Ambiguity. A property of linguistic expressions, primarily. An expression is ambiguous if it has two or more distinct meanings. Back in the day a guy asked me, "Where's your head, man?" I thought he was inquiring into my psychological state, but he merely needed to relieve himself. 'Head' is ambiguous. In its nautical use it refers to a toilet. Ambiguity is either syntactic or semantic. The example lately offered is semantic.
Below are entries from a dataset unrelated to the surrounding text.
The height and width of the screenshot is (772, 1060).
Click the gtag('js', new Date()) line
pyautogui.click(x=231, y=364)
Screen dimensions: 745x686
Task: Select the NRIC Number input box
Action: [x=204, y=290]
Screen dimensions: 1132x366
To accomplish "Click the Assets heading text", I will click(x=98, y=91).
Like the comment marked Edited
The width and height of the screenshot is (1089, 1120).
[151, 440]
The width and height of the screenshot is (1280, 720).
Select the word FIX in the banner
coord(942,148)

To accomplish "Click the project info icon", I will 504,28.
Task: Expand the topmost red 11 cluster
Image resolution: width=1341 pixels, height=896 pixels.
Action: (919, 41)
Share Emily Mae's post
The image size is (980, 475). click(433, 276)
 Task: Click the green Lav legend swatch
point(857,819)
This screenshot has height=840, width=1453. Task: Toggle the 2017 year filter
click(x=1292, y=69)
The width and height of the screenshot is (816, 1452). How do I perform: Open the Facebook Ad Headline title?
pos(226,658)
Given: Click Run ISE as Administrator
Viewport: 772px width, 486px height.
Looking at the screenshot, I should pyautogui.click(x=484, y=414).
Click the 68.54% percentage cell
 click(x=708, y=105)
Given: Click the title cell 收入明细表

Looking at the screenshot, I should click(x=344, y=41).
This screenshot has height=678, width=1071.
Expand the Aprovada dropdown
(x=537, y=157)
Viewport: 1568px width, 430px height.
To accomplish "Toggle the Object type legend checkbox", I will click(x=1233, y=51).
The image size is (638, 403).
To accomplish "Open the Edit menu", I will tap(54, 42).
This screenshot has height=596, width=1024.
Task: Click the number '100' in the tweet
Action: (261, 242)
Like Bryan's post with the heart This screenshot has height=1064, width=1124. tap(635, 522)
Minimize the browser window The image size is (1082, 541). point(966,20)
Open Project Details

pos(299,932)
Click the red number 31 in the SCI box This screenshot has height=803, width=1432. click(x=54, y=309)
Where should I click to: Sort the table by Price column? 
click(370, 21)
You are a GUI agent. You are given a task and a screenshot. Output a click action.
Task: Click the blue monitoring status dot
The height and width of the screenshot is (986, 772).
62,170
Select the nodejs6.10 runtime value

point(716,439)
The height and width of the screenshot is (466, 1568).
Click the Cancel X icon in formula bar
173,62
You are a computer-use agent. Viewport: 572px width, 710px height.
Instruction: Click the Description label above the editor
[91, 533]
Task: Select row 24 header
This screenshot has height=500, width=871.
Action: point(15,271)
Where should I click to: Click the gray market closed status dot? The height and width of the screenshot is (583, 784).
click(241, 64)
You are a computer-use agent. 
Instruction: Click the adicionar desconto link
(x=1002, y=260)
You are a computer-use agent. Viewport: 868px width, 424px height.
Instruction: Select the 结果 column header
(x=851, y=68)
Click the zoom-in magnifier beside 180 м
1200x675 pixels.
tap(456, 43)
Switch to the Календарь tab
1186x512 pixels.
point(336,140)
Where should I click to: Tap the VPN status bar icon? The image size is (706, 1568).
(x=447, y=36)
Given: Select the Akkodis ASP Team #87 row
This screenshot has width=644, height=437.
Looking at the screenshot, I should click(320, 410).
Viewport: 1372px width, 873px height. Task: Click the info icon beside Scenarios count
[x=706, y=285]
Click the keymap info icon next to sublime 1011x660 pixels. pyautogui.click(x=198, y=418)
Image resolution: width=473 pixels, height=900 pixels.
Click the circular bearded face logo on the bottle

Amphiboly. An amphiboly is a syntactic ambiguity. Scope ambiguity is one subspecies. Consider 'Whatever happens must happen.' On an innocuous parsing with the modal operator operating on the whole sentence, it comes out a trivial logical truth:
Necessarily, whatever happens, happens.
But if the modal operator is imported into the sentence and attached to the consequent of the conditional, we get a probably false piece of fatalist metaphysics:
Whatever happens, necessarily happens.
Equivocation. An equivocation is a semantic ambiguity. Consider this abortion argument:
The fetus is a part of a woman's body.
A woman has the right to do whatever she wants with any part of her body.
Therefore
A woman has the right to do whatever she wants with the fetus, including having it killed.
Is 'part' being used in the same sense in the first and second premises? If not, the argument succumbs to the fallacy of equivocation. I would say that the argument does so succumb. For the minor to be uncontroversially true, the term 'part' must be given a narrow reading that exclude the fetus. But for the major to be true, 'part' must be construed broadly so as to include it. Ergo, etc.
Vagueness. If an ambiguous expression harbors a multiplicity of distinct meanings, a vague expression lacks a definite meaning. Ambiguity and vagueness should therefore not be confused. To have multiple definite meanings is not the same as to have no one definite meaning.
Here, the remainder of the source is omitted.